US 12,032,343 B2
Control system for controlling a machine using a control agent with parallel training of the control agent
Dietrich Baehring, Stuttgart-Ost (DE); Kirolos Samy Attia Abdou, Stuttgart (DE); Klaus Weber, Stuttgart (DE); and Ricardo Esteves Borges, Unterroth (DE)
Assigned to ROBERT BOSCH GMBH, Stuttgart (DE)
Filed by Robert Bosch GmbH, Stuttgart (DE)
Filed on Aug. 10, 2021, as Appl. No. 17/398,320.
Claims priority of application No. 102020210823.4 (DE), filed on Aug. 27, 2020.
Prior Publication US 2022/0066401 A1, Mar. 3, 2022
Int. Cl. G05B 13/02 (2006.01); B25J 9/16 (2006.01); G06N 3/045 (2023.01)

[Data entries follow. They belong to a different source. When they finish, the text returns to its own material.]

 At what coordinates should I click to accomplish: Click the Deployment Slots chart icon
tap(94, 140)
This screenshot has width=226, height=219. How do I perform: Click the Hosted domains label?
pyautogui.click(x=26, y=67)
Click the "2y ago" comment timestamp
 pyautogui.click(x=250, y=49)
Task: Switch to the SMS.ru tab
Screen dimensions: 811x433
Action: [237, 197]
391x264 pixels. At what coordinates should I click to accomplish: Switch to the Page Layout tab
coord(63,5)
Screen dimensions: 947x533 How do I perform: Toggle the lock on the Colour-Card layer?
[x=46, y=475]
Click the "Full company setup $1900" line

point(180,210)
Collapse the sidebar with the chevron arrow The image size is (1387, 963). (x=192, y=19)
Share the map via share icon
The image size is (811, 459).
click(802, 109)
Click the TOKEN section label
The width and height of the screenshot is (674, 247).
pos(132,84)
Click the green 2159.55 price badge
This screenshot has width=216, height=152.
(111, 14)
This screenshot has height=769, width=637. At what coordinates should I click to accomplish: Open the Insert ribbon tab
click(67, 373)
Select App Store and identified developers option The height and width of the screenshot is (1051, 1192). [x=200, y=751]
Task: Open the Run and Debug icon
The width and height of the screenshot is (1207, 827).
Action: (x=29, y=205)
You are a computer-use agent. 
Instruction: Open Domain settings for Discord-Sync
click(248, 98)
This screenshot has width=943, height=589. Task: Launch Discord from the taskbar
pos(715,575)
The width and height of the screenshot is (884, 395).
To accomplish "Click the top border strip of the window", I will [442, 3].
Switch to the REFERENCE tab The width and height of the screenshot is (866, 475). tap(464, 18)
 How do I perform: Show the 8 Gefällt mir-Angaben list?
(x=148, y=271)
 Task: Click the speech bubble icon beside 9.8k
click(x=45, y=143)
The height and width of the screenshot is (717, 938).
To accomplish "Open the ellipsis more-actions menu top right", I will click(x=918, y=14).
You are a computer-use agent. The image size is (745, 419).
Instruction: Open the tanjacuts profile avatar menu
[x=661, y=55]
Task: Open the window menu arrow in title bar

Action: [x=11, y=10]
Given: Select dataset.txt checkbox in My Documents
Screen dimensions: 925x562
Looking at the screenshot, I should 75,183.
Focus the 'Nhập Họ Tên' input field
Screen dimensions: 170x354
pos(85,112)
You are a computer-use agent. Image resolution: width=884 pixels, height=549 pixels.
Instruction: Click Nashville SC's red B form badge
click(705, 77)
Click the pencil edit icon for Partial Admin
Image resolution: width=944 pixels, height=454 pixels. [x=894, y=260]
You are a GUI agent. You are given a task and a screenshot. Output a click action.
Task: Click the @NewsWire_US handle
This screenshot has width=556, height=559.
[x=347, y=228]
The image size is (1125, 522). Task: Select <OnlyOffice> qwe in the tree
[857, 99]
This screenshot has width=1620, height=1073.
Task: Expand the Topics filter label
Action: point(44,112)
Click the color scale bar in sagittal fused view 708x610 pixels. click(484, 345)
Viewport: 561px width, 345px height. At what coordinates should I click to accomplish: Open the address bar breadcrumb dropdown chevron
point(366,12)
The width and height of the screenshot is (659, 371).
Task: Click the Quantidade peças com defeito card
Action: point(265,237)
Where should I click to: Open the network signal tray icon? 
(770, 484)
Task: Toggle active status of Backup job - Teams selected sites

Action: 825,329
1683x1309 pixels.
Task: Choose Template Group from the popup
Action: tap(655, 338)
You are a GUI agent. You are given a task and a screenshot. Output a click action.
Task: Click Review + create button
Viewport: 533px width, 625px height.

CPC G05B 13/027 (2013.01) [B25J 9/161 (2013.01); G06N 3/045 (2023.01)] 6 Claims
OG exemplary drawing
 
1. A machine control system comprising:
a first processing device that includes a first processor; and
a second processing unit that includes at least one second processor;
wherein:
the machine control system is configured to perform a method for controlling a machine, the method comprising, during a control session in which the machine is controlled to achieve a target state from an initial state:
in a first iterative process including a plurality of iterations, the first processor performing the following in each of the iterations of the first iterative process:
executing a first instance of a control agent to select a respective control action
communicating one or more control commands to the machine for carrying out the selected control action;
receiving respective sensor data from the machine; and
communicating state information about a state of the machine and/or an environment of the machine that is based on the received sensor a memory that is accessible by the at least one second processor;
in a second iterative process including a plurality of iterations, the at least one second processor performing the following in each of the iterations of the second iterative process:
performing an iterative reinforcement learning using the state information that has been communicated to the memory during the control session to ascertain an update for the first instance of the control agent by operating on a second instance of the control agent; and
communicating the update to the first data processing device; and
updating the first instance of the control agent by the first data processing device according to the update communicated from the at least one second processor;
the first iterative process and the second iterative process are run in parallel, so that different ones of the iterations of the first iterative process operate on different versions of the first instance of the control agent due to the updating performed based on the communicated updates of the iterations of the second iterative process; and
the at least one second processor includes at least one of (a) one or more graphics processing units (GPUs) and (b) one or more tensor processing units (TPU).